Now, I don't claim to know what the future will bring.  Who's to say if years spent raising kids and taking care of home and hearth will bring a deep sense of personal fulfillment or deep desire run off to Guam with the poolboy?  Only time will tell.  But until then, I plan to carry on - housewive-ing it up!  (Or perhaps I will change my mind during the course of the week and my next entry will be entitled "DISREGARD LAST BLOG.")

Because sure, some days when I catch up with friends who are still pursuing satisfying job paths or achieving lofty goals at work, I find myself thinking of my own career goals deferred.  And, yes, there is a certain sense of melancholy at such moments.  But then, a single thought comes to mind.  It is the thought that I turn to again and again for comfort.  The thought that always manages to bring me a deep and abiding sense of peace with my current decision to embrace housewifery.  And the thought is this...

...at least at my job - there's pie!

Wednesday, April 1, 2009

Spring Break

Yes, it's that most wonderful time of the year - - - when scores of co-eds across this great land head to assorted coastal towns in order to make poor choices.
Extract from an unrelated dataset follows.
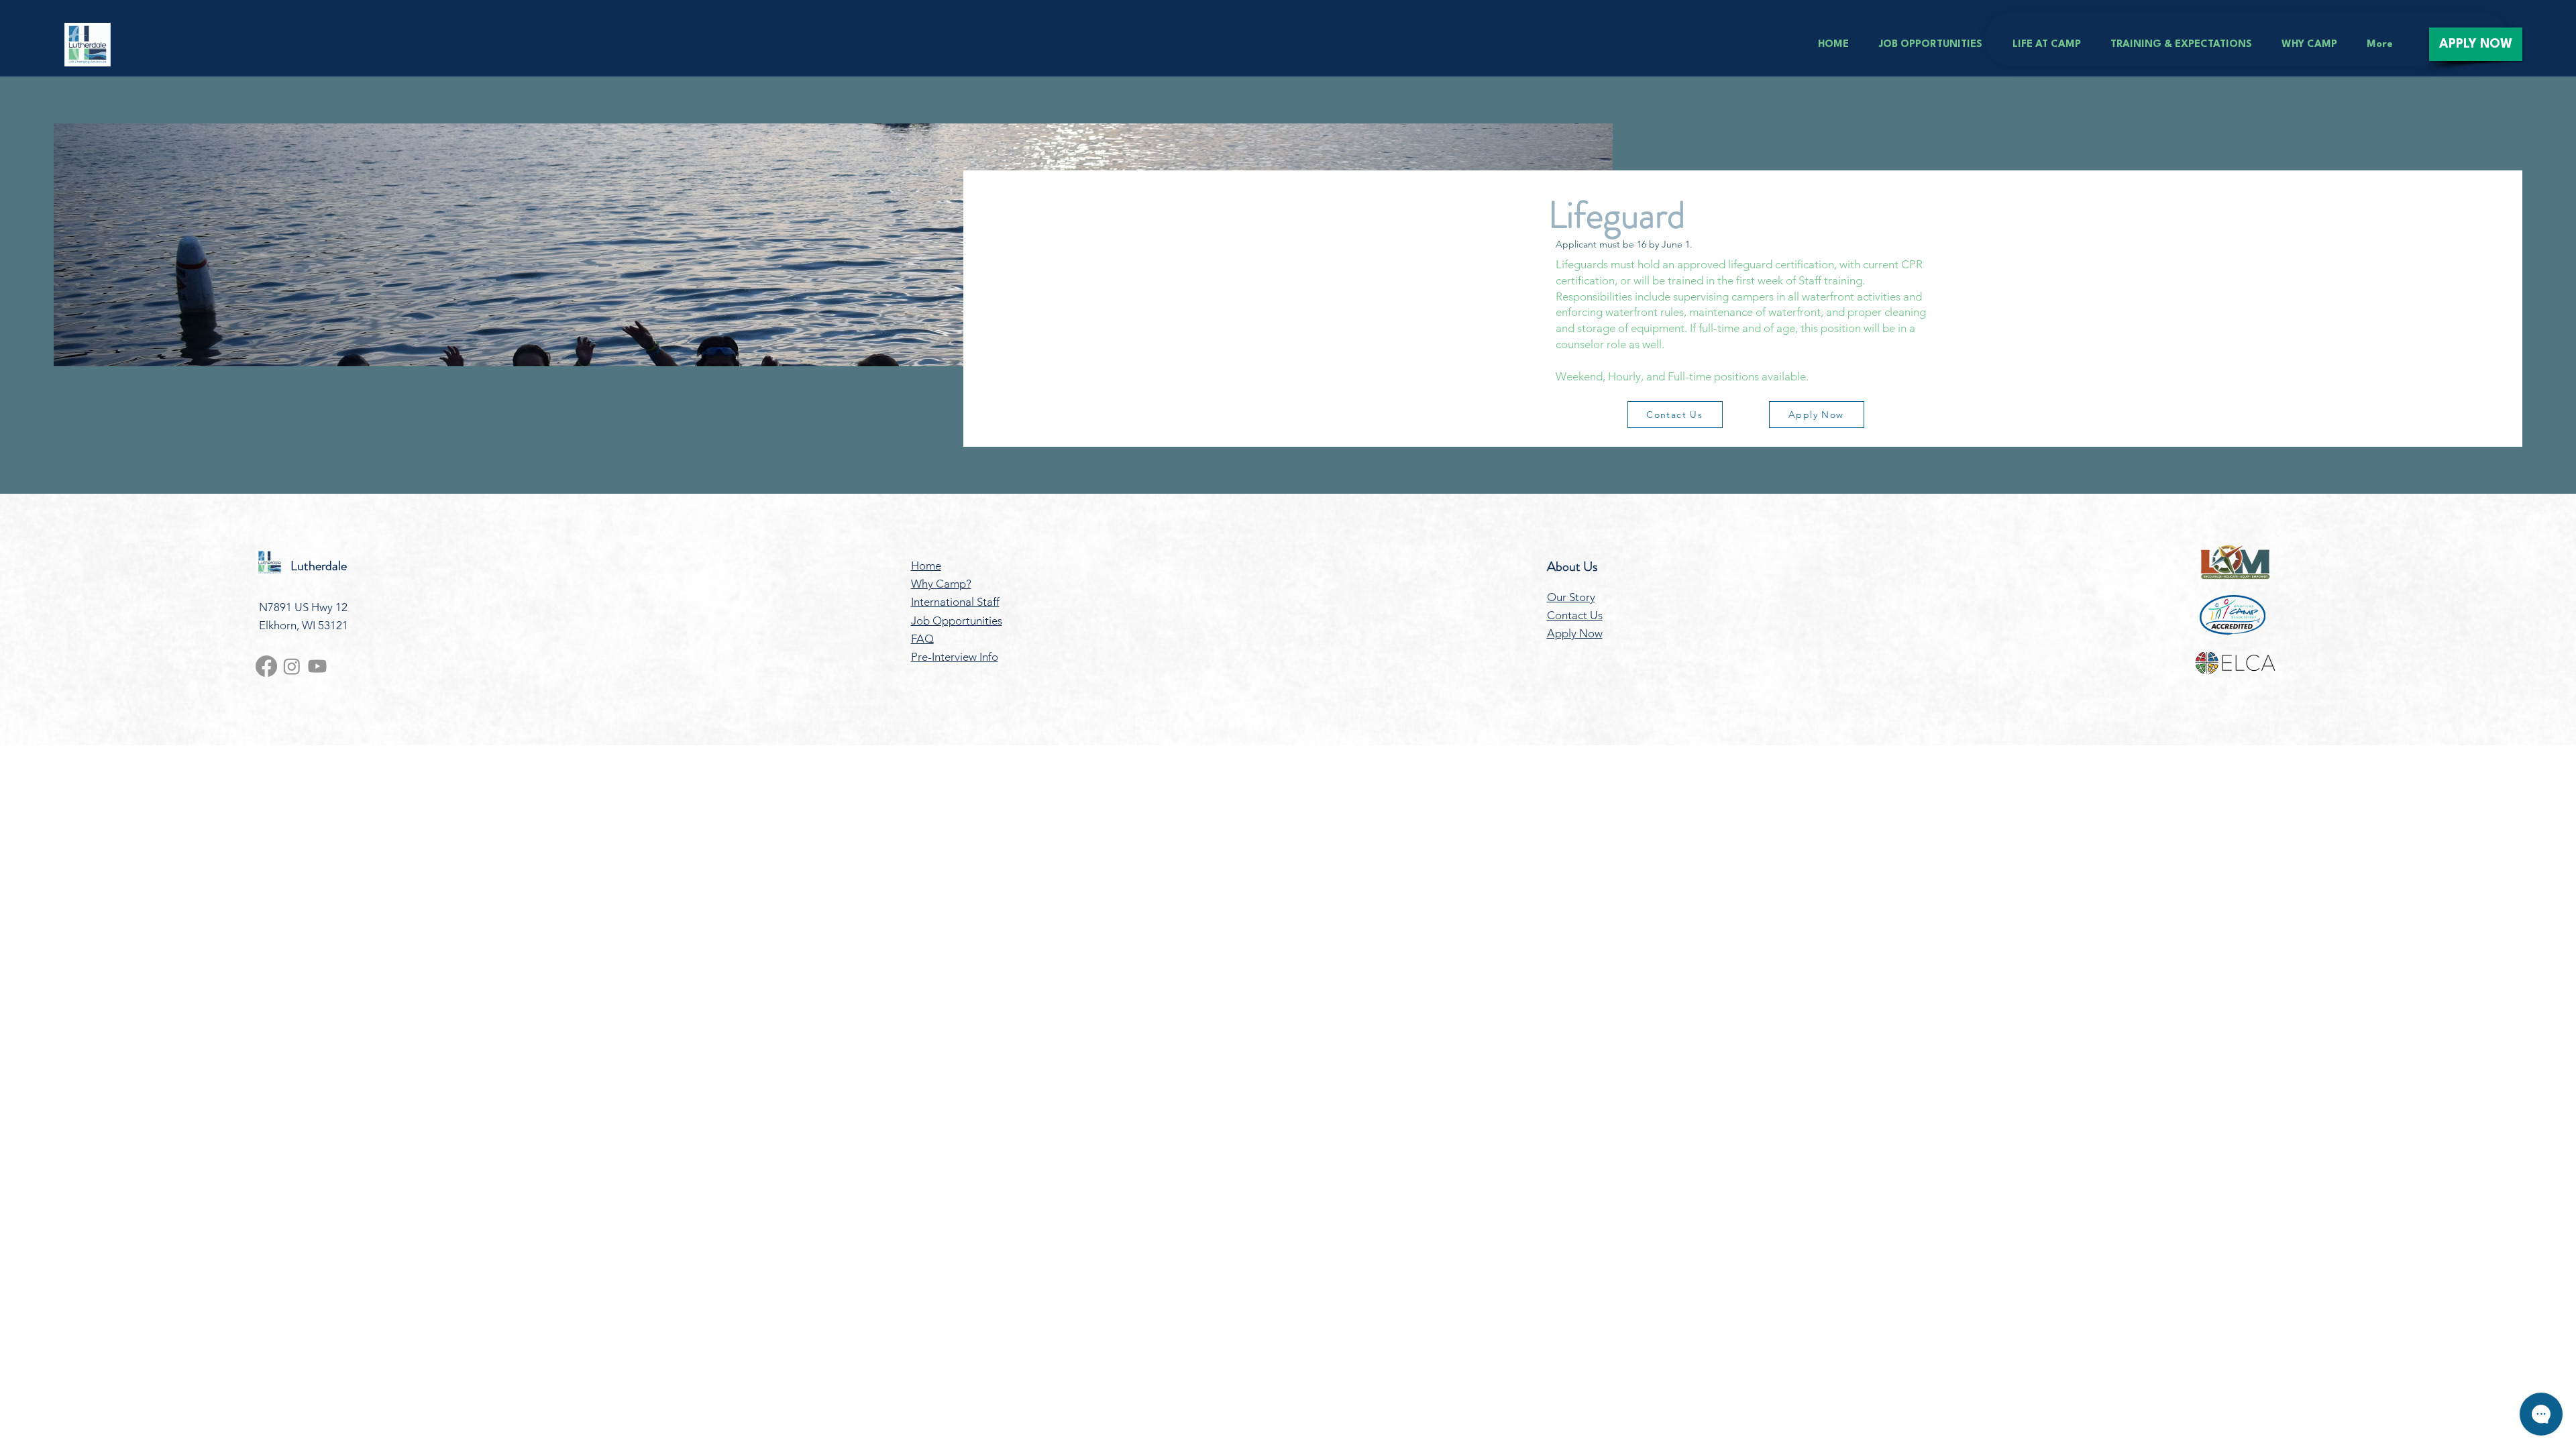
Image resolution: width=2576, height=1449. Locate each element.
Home (926, 565)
Why is this relevant in a blog about a short fat dictator, you may ask?  Well, for me, it means that I have my nieces visiting from Chicago for the week.   For you, it means that this entry will be short to the point of existing - almost not at all.

A brief update:  

  • In the past week I have managed to commit exactly zero larcenies.  For those keeping track this represents a 100% improvement from the week before!  I am currently accepting congratulatory gifts in the form of paypal, if you feel so inclined.
  • The Snoods is furiously attempting to crawl.  He now is able to get forward motion and get his entire body off the ground.  His seemingly endless frustration stems from the fact that he is not able to do both of these things at the same time.  My relationship with him has devolved into an endless cycle: I place him on the rug on his back.  He flips over and attempts to crawl.  He is unable to do so and begins to scream loudly.  I eventually go over, offer some soothing words, and flip him onto his back.  Repeat until insane
  • My husband, having returned from China is now leaving for Japan.  I am beginning to seriously wonder if he has one of those secret second families in Asia.  I hope, for his sake, that his Asian wife is nicer to him than I am when he tells her about his upcoming travel plans.
Alright, that's all I got.  

Now, I return to the subtle joys of living with 4 other humans in my one-bedroom-apartment for a week!  It's like a reality-show gone bad over here.